Document passage:
'''

5 About the QA Package

This documentation describes QA Package methods and capabilities and provides the information required to get started with running the tool.

5.1 Control Flow Module

All Level 1 checks for all tables are performed first. If any major issues with the data are detected the package will abort (see Figure 5.1)

Control Flow: Level 1 Module Abort Logic

Figure 5.1: Control Flow: Level 1 Module Abort Logic

All Level 2 checks are then performed in a logical sequence and abort at each step if AbortYN = Y for any flag in that step (see Figure 5.2). Level 2 checks include:

  1. Perform critical intra-table checks that would cause downstream data integrity issues
  2. Perform critical cross-table checks for the same reasoning as above. Note: this is the final place where the package may abort
  3. Continue to remaining Level 2 checks and all remaining modules, regardless of the resulting data flags. Note: Prior to this step, all resulting datasets are output to the “dplocal” folder. Only log, metadata, and signature files will be in the “msoc” subfolder, until all abort checks have been successfully executed. At that time, all appropriate datasets will be moved to the “msoc” subfolder.
Control Flow: Level 2 Module Abort Logic

Figure 5.2: Control Flow: Level 2 Module Abort Logic

After successful completion of the Level 2 module, each individual module following will then be executed, in the order specified in the inputfiles/control_flow.csv file.

5.2 Definition Of Enrollment Span Comparisons

Definitions and Examples of Enrollment Date Range Relationships by PatID

Figure 5.3: Definitions and Examples of Enrollment Date Range Relationships by PatID

5.3 Minimum And Maximum Dates Of Data Completeness

Minimum and Maximum dates of data completeness are created by this package for all SCDM tables4 containing at least one date variable as defined in the input file lkp_all_minmax.sas7bdat.5

Definition 5.1 (Minimum date of data completeness) The Minimum date of data completeness (mindate) is calculated by determining the earliest year-month—e.g., 2010-01—with a record count within an 80% threshold of the record count of the next month—e.g., 2010-02—and then assigning the first day of that month to create a SAS date, formatted as YYYY-MM-DD—e.g., 2010-01-01.

'''

Task requirements:
1/ Decide whether each statement agrees with the QA Package documentation, and back each yes or no with the deciding words of the documentation, quoted exactly. (a) Level 1 checks for all tables run before any Level 2 check. (b) The package can still abort while running the remaining Level 2 checks. (c) The modules that follow Level 2 run in the order set in the inputfiles/control_flow.csv file.
2/ List every figure in the QA Package documentation, giving each one's number and title.
3/ Reproduce word for word the stretch of the QA Package documentation from "Figure 5.3: Definitions" through "as YYYY-MM-DD—e.g., 2010-01-01.".
The items that come next are separate material, apart from the QA Package documentation.

Saved data entries:
'''

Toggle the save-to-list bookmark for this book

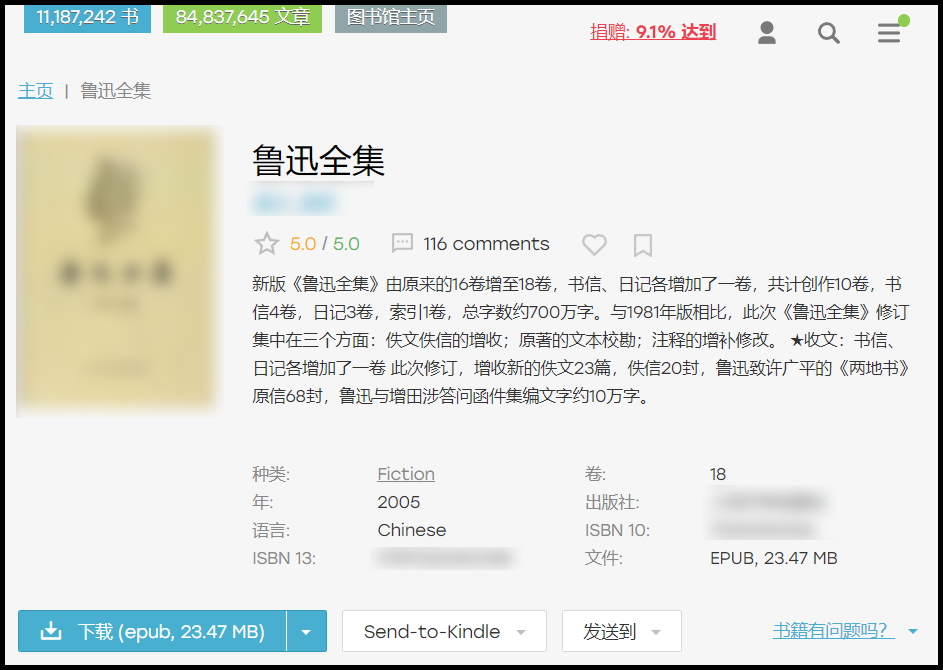point(643,244)
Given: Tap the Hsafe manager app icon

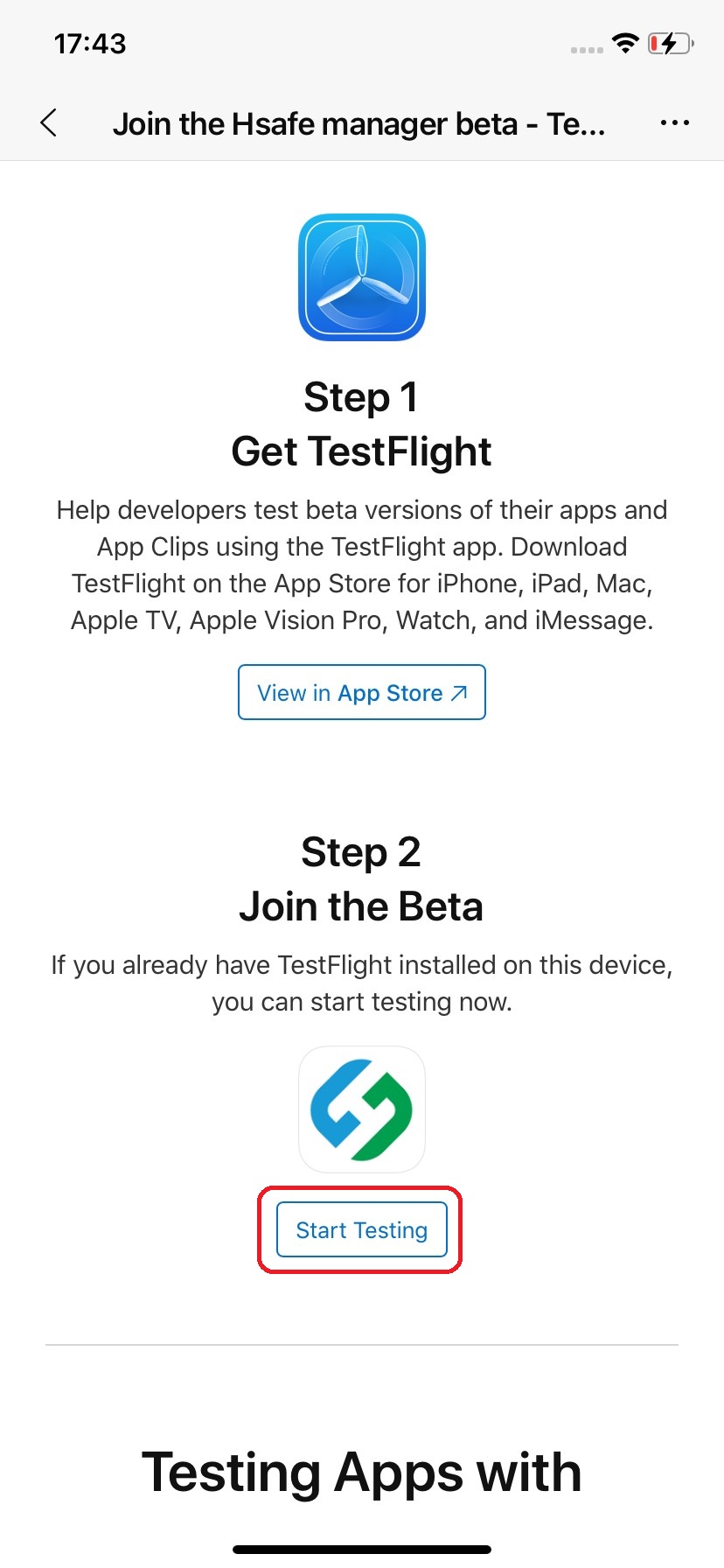Looking at the screenshot, I should [362, 1110].
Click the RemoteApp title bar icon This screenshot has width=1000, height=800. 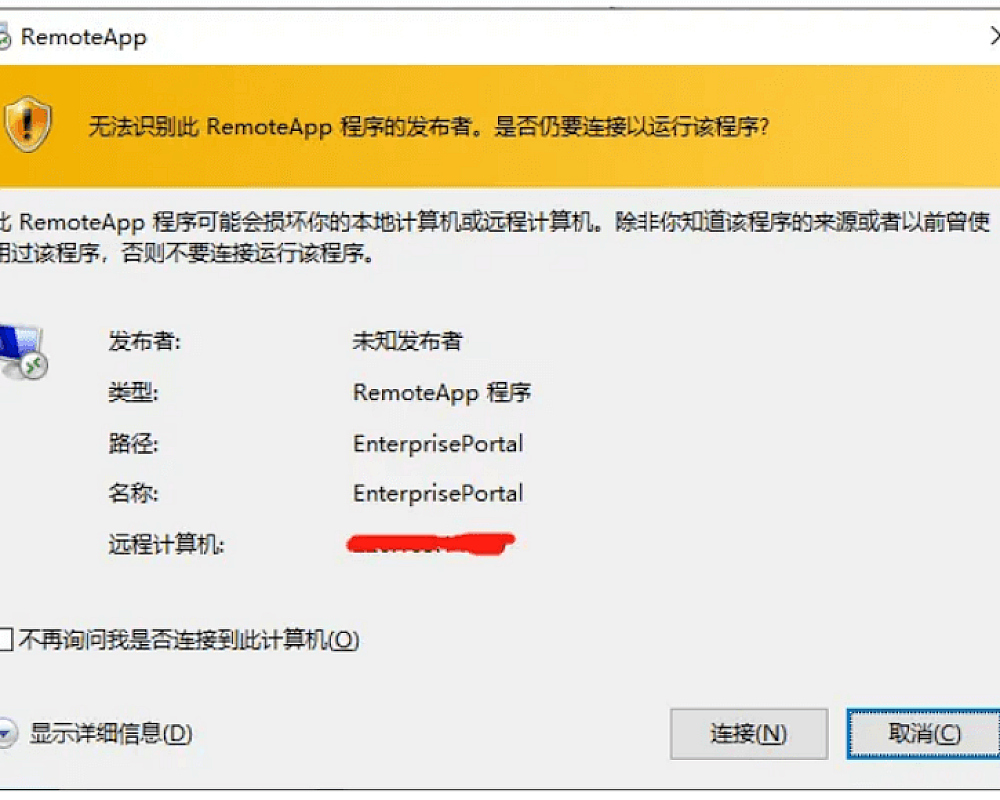(4, 38)
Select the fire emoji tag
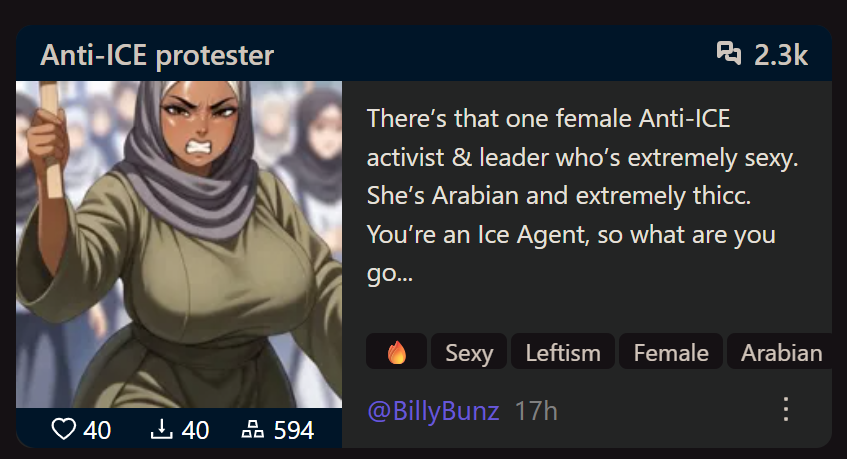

'''

Results of the tasks:
1/
(a) Yes: "All Level 1 checks for all tables are performed first."
(b) No: "Note: this is the final place where the package may abort" (said of the critical cross-table checks, before the remaining Level 2 checks).
(c) Yes: "in the order specified in the inputfiles/control_flow.csv file."

2/
Figure 5.1: Control Flow: Level 1 Module Abort Logic
Figure 5.2: Control Flow: Level 2 Module Abort Logic
Figure 5.3: Definitions and Examples of Enrollment Date Range Relationships by PatID

3/
Figure 5.3: Definitions and Examples of Enrollment Date Range Relationships by PatID

5.3 Minimum And Maximum Dates Of Data Completeness

Minimum and Maximum dates of data completeness are created by this package for all SCDM tables4 containing at least one date variable as defined in the input file lkp_all_minmax.sas7bdat.5

Definition 5.1 (Minimum date of data completeness) The Minimum date of data completeness (mindate) is calculated by determining the earliest year-month—e.g., 2010-01—with a record count within an 80% threshold of the record count of the next month—e.g., 2010-02—and then assigning the first day of that month to create a SAS date, formatted as YYYY-MM-DD—e.g., 2010-01-01.